Autism-associated missense variants in RBM-26 cause a sharp decrease in RBM-26 protein expression.
Loss of RBM-26 function causes a dramatic overexpression of mals-1 mRNA and MALS-1 protein.

Quotes

"RBM-26 (RBM26/27) protects against axonal defects by negatively regulating expression of the MALS-1 (MALSU1) mitoribosomal assembly factor."
"Autism-associated missense variants in RBM-26 cause a sharp decrease in RBM-26 protein expression along with defects in in axon tiling and axon degeneration that occurs during larval development."

Key Insights Distilled From

Autism candidate gene rbm-26(RBM26/27) regulates MALS-1 to protect against mitochondrial dysfunction and axon degeneration during neurodevelopment.

by Chowdhury,T.... at www.biorxiv.org 10-14-2023

https://www.biorxiv.org/content/10.1101/2023.10.12.562060v2

Deeper Inquiries

What other molecular pathways or factors might be involved in regulating mitochondrial function and axon development during neurodevelopment?

Mitochondrial function and axon development during neurodevelopment are complex processes that involve a network of molecular pathways and factors. One key pathway is the PINK1/Parkin pathway, which plays a crucial role in maintaining mitochondrial quality control through mitophagy. Disruption of this pathway can lead to mitochondrial dysfunction and subsequent axonal degeneration. Additionally, the mTOR pathway is involved in regulating mitochondrial biogenesis and function, impacting axon growth and maintenance. Neurotrophic factors such as BDNF and NGF also play a role in promoting mitochondrial health and axon development by supporting energy metabolism and providing trophic support to neurons. Furthermore, calcium signaling pathways, oxidative stress response pathways, and mitochondrial dynamics regulators like Drp1 and Opa1 are also implicated in maintaining mitochondrial function and axon integrity during neurodevelopment.

How do the autism-associated RBM-26 variants mechanistically lead to the observed decrease in protein expression?

Autism-associated RBM-26 variants can mechanistically lead to the observed decrease in protein expression through various mechanisms. One possible mechanism is that these variants may disrupt the RNA-binding ability of RBM-26, affecting its interaction with target mRNAs such as MALS-1. This disruption could lead to aberrant mRNA stability or translation, resulting in reduced RBM-26 protein levels.
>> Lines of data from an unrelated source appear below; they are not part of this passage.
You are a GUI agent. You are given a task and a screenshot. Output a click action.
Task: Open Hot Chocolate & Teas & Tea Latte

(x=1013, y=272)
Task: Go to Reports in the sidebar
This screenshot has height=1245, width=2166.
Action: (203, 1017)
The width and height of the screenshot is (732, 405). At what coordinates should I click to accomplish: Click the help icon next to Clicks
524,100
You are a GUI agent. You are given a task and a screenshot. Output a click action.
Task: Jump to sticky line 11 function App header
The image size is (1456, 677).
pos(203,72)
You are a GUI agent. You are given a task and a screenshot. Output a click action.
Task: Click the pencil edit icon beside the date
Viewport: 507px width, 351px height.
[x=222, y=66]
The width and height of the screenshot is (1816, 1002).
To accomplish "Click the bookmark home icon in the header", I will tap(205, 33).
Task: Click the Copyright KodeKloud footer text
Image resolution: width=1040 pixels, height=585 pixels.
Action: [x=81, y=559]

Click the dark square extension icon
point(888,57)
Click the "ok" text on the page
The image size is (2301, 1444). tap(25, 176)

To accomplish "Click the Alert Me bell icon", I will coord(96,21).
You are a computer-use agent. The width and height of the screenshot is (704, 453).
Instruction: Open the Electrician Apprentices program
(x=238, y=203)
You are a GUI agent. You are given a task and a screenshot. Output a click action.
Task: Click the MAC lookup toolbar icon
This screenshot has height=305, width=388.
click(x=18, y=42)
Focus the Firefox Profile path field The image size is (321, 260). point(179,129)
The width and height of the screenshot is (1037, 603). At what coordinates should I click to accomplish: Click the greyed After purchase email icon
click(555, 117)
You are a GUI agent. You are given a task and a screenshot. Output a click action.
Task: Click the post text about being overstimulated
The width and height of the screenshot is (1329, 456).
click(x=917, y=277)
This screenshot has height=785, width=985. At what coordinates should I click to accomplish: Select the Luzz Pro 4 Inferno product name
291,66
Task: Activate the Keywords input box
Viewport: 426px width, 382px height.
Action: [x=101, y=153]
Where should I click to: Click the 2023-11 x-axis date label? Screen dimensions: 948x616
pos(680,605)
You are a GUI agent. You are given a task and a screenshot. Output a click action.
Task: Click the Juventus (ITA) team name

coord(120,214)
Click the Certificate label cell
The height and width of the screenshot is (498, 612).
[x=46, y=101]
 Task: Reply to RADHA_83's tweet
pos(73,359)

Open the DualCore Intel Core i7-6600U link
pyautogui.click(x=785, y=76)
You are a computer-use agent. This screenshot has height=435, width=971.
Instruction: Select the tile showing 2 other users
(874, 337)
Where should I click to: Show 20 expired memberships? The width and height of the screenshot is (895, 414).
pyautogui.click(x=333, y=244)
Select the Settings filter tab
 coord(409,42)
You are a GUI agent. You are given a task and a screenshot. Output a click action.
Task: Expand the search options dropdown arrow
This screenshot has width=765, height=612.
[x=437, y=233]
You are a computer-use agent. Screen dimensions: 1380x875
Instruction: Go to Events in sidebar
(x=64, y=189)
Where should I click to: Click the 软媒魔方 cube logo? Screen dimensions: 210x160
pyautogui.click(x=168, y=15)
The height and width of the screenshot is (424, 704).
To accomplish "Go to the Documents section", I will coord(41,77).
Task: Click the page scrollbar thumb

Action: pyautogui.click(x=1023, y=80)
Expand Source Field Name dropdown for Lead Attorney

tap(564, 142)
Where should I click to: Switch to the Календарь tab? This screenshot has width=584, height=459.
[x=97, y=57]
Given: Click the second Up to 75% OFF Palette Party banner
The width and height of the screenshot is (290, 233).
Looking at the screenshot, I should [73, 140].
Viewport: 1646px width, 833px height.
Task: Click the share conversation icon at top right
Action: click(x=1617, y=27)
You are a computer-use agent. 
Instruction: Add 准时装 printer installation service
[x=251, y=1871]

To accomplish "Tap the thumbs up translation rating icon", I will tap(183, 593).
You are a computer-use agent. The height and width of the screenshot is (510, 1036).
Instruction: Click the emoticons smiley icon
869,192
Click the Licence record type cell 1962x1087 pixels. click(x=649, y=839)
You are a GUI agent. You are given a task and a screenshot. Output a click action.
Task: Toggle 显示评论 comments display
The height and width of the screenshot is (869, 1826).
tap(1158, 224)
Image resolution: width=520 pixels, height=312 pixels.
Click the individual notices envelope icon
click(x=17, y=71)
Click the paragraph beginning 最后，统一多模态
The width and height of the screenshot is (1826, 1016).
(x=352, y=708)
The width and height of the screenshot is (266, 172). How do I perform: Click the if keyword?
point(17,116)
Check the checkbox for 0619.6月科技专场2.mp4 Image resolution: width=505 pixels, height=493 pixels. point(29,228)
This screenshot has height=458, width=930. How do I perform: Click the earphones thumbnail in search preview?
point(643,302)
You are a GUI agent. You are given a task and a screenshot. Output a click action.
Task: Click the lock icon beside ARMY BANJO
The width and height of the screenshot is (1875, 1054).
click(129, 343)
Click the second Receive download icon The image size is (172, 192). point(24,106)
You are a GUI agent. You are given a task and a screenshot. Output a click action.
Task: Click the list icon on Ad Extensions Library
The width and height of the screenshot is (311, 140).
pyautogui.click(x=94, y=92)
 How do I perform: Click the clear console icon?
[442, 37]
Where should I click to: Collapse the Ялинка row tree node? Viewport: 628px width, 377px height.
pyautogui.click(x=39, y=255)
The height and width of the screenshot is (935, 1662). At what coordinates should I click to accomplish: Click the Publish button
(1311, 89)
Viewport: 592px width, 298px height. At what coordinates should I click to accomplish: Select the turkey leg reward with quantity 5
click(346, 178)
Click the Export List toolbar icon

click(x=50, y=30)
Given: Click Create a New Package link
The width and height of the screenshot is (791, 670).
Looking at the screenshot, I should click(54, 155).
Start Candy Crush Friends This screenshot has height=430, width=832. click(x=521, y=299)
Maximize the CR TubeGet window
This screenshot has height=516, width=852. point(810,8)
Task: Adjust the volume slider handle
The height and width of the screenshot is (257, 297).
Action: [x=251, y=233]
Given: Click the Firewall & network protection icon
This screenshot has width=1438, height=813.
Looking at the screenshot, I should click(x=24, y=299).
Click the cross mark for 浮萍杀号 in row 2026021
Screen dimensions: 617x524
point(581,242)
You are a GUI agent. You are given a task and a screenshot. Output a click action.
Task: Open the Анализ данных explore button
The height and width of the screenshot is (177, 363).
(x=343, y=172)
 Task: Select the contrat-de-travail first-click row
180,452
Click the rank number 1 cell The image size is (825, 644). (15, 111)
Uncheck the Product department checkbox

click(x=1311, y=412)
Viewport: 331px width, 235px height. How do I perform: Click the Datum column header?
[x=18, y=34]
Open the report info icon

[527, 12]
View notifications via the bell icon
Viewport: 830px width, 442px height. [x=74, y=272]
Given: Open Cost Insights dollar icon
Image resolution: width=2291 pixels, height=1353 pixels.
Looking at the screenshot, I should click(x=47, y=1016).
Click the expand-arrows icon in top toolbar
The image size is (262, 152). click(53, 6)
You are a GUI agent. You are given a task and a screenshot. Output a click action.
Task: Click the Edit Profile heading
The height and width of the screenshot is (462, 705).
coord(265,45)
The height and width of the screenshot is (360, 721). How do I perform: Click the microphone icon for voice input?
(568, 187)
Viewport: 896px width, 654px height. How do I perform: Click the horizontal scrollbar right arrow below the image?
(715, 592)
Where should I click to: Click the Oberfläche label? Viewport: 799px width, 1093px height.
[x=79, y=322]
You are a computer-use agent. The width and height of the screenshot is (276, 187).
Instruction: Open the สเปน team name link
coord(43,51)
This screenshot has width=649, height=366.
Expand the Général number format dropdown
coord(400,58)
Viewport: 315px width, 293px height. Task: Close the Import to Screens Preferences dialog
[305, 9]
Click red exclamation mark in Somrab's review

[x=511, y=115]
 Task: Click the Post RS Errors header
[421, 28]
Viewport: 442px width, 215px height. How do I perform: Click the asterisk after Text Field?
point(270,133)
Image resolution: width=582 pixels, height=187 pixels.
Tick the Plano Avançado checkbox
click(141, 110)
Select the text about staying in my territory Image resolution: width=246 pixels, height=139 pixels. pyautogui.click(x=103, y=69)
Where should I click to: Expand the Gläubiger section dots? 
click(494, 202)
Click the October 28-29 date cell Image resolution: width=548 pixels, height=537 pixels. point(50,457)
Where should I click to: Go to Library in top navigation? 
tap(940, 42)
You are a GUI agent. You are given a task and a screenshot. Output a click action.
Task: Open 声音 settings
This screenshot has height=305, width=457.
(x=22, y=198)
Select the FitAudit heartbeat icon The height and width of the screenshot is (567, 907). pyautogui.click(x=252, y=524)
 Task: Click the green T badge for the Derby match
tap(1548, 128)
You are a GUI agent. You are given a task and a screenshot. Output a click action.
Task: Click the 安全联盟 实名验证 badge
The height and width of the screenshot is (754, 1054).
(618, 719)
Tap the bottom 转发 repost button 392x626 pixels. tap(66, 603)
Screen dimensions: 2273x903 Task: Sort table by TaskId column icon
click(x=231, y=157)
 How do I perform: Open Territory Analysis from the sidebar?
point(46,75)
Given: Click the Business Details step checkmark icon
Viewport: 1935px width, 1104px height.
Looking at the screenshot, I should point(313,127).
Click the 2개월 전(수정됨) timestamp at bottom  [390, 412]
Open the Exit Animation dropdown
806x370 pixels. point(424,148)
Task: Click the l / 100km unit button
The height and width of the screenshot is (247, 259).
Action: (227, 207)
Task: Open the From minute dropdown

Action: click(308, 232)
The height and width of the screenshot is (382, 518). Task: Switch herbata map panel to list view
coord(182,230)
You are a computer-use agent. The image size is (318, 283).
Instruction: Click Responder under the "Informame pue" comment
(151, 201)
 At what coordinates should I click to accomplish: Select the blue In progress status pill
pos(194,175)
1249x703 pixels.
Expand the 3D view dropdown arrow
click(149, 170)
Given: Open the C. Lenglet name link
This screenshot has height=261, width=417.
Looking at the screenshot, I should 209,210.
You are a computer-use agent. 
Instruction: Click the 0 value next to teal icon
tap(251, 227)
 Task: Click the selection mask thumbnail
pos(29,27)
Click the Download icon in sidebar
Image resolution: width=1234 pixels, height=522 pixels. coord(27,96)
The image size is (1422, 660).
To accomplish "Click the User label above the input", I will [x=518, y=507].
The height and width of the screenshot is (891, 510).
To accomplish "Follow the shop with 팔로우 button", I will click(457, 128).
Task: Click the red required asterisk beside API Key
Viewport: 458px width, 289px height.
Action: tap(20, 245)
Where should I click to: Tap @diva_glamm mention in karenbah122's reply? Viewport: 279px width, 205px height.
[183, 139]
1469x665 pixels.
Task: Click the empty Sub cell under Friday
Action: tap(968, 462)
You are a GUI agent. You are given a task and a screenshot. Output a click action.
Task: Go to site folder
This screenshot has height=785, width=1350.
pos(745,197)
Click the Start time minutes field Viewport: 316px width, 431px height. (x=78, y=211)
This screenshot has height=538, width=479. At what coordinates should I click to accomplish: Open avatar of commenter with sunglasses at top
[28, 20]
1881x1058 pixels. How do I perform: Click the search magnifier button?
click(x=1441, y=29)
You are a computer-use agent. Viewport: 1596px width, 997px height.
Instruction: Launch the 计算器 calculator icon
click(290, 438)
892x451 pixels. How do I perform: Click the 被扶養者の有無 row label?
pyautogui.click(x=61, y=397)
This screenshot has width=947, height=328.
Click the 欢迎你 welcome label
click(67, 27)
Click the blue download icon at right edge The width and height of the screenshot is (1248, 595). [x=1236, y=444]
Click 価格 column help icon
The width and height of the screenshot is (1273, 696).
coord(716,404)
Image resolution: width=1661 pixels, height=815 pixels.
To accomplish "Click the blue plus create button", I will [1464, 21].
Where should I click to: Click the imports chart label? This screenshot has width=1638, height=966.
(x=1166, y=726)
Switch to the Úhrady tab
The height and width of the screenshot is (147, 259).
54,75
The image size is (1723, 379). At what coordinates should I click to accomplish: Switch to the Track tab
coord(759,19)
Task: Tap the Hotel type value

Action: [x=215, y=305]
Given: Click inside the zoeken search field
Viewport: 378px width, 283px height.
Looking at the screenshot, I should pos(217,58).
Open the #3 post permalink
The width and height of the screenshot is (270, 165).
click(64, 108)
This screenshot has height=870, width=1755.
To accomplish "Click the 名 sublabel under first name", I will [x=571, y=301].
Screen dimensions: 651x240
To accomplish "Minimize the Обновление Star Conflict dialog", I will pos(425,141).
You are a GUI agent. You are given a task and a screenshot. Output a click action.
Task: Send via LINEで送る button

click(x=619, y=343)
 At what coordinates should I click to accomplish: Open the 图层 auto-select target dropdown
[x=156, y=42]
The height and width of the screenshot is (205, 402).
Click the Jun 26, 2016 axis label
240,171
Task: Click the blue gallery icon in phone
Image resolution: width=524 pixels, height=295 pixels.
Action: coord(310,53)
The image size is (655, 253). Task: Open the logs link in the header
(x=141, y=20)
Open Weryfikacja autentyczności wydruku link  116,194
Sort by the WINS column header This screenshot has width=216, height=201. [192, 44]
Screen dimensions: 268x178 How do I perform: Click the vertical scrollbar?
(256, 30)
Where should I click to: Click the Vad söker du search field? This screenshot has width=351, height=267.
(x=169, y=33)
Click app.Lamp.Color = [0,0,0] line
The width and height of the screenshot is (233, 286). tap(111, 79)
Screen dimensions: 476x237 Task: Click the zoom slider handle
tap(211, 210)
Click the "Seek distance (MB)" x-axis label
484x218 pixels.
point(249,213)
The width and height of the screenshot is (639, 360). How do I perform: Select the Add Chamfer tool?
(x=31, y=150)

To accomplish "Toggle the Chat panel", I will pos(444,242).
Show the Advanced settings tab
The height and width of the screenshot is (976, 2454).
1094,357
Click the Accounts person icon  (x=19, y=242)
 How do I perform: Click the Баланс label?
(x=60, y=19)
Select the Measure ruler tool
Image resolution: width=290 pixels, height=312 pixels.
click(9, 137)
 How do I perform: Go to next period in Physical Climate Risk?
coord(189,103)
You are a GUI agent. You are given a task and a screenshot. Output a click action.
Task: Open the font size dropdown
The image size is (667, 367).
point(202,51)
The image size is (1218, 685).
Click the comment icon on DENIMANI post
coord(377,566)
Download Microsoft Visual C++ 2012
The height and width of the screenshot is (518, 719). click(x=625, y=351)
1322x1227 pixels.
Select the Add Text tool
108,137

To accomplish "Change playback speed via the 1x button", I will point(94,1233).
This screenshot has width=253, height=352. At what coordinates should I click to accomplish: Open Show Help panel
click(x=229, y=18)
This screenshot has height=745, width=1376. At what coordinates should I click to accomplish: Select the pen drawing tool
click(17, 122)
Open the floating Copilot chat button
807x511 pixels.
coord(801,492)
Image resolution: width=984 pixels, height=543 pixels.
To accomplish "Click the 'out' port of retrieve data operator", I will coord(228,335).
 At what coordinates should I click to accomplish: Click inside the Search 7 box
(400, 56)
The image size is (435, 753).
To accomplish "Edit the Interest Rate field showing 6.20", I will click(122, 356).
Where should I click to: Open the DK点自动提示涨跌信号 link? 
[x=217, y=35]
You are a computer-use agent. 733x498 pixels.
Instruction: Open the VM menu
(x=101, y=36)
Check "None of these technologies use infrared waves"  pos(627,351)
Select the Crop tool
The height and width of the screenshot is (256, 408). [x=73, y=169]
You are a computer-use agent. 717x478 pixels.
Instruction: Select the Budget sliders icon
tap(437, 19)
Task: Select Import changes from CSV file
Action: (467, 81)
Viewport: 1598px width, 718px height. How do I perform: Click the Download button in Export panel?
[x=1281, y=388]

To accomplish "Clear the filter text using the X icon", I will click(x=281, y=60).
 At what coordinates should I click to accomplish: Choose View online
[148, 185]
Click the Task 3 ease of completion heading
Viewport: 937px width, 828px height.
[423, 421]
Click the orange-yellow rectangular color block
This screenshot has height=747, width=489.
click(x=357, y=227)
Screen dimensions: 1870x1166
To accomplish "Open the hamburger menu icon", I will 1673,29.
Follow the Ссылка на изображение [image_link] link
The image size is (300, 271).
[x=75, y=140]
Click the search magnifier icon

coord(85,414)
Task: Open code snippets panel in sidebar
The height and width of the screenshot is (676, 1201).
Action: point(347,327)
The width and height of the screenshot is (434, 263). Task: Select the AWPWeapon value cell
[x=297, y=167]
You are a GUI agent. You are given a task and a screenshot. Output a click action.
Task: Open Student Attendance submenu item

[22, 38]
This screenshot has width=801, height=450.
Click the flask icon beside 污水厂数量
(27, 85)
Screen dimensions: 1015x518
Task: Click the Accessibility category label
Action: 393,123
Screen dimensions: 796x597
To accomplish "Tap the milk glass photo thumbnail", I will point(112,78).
Additionally, these variants may impact the protein's stability or post-translational modifications, leading to accelerated degradation or impaired function. Furthermore, the variants could affect the splicing or processing of RBM-26 mRNA, resulting in the production of non-functional or unstable protein isoforms. Overall, these mechanisms collectively contribute to the decreased protein expression of RBM-26, ultimately impacting its regulatory role in protecting against mitochondrial dysfunction and axon development.

Could the RBM-26/MALS-1 regulatory axis be a potential therapeutic target for neurodevelopmental disorders, and what strategies could be explored to modulate this pathway?

The RBM-26/MALS-1 regulatory axis presents a promising therapeutic target for neurodevelopmental disorders due to its critical role in protecting against mitochondrial dysfunction and axon degeneration. Modulating this pathway could offer a novel approach to mitigating neurodevelopmental deficits associated with conditions like autism, intellectual disability, and ADHD. Strategies to target this axis could involve small molecule inhibitors or activators that regulate the interaction between RBM-26 and MALS-1, thereby modulating MALS-1 expression levels and mitochondrial function. Additionally, gene therapy approaches could be explored to restore proper RBM-26 function in individuals with autism-associated variants, potentially rescuing axonal defects and mitochondrial dysfunction. Furthermore, understanding the downstream effectors of the RBM-26/MALS-1 axis could reveal additional targets for therapeutic intervention, offering a comprehensive strategy to address neurodevelopmental disorders at the molecular level.